On me demande mon avis sur l'entrepreneur. J'ai observé beaucoup d'entrepreneurs. Échantillon significatif ? Voici, en tout cas, ce qui m'a marqué.
L'entrepreneur est un marginal. Il ne peut pas supporter la contrainte d'un emploi salarié. Et il tolère mal les lois sociales. Mais, pour préserver sa liberté, il est prêt à subir les pires privations. Il est même increvable. Voilà pourquoi, contrairement à ce que l'on croit, il y a énormément d'entrepreneurs pauvres. En fait, je me demande si cette soif de liberté ne prend pas un chemin détourné. L'entrepreneur croit à sa bonne étoile. A tout instant, il poursuit un projet. Et c'est ce projet qui fait qu'il est aveugle au péril qu'il traverse. Il est sûr qu'il va réussir. Il ne compte pas. Il n'y a que le manager professionnel qui sache compter.
L'entrepreneur n'est pas rationnel. Il a peut-être un projet, mais il le mène par le chemin des écoliers. Apparemment, en se faisant tenter par tout ce qui passe à proximité. En fait, il ressemble à un joueur de go ou à un artiste. Il perçoit ce que nous ne voyons pas. C'est le phénomène que l'intelligence artificielle de ma jeunesse appelait, faute de pouvoir le comprendre : "pattern recognition". Il crée un monde. J'ai noté que ses clients, souvent, n'en sont pas. Ce sont des amis. Ils forment un réseau dans lequel on se rend service. Et ça finit par faire des affaires. Il y a très longtemps, par exemple, j'ai fait des études sur les processus d'achat dans le BTP. Eh bien les entreprises du BTP ont un tout petit nombre de fournisseurs, qu'elles conservent depuis des décennies. Et elles sont relativement insensibles au prix. Mais pas au coup de Jarnac.
La grande réussite est un déchirement pour l'entrepreneur. Il doit se réinventer avec son entreprise, au fur et à mesure qu'elle croit. Un peu comme un conducteur qui doit adapter ses réflexes aux caractéristiques de voitures de plus en plus puissantes. Est-ce parce qu'il a créé une entreprise pour échapper aux lois sociales, et que celles-ci reviennent ainsi par un chemin détourné ? C'est souvent au dessus de ses forces. Du coup son entreprise reste petite.

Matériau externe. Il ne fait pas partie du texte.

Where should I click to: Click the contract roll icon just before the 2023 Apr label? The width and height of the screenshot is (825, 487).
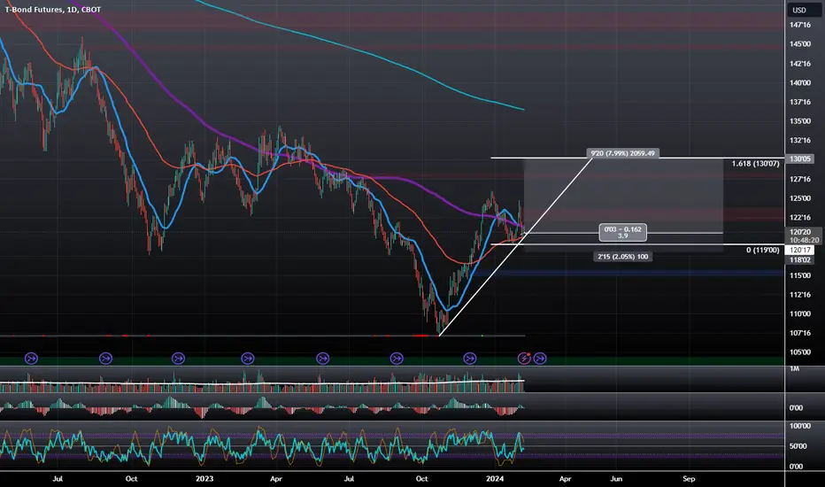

"Every entrepreneur's like a setting sun." L'entrepreneur est généralement incapable d'organiser sa succession. Comment renoncer au monde qu'il a créé ? Le bateau sombre avec le capitaine ! Ne serait-ce que, parce que s'il choisit un successeur, c'est pour son incapacité à réussir. Car, il ne veut pas que l'on touche à son oeuvre. Car le seul moyen de la sauver est de la transformer. Et voilà pourquoi :
L'entreprise française a été construite autour de son fondateur, elle en est un prolongement. Or, il est exceptionnel. En particulier c'est souvent un commercial hors pair. Mais on ne le sait pas. Probablement parce que sa passion de son métier le rend irrésistiblement convaincant. Pour prendre sa suite, il faut :
- quelqu'un qui ait une nature d'entrepreneur, ce qui est inversement proportionnel aux diplômes qu'il possède ;
- l'aider à acquérir ce qui lui manque pour réussir, c'est parfois une question de compagnonnage par un DG professionnel extérieur ;
- que l'entrepreneur successeur réinvente, à partir des atouts de l'entreprise, un nouveau projet entrepreneurial. Ce n'est que comme cela qu'il compensera les pertes irréparables que provoque le départ du fondateur.
Le faux entrepreneur. Vous êtes surpris ? Nous n'avons pas la même définition d'entrepreneur. Depuis la bulle Internet, et même Bill Gates, l'entrepreneur est un gosse de riche diplômé de ce qu'il y a de mieux (Harvard, Normale Sup...). Son talent ? Lever des fonds auprès d'un camarade. D'un coup d’œil, ils se comprennent. Ils savent tous les deux que la dernière mode va transformer le monde, et qu'ils sont les seuls à l'avoir compris. Voilà comment l'on devient très riche.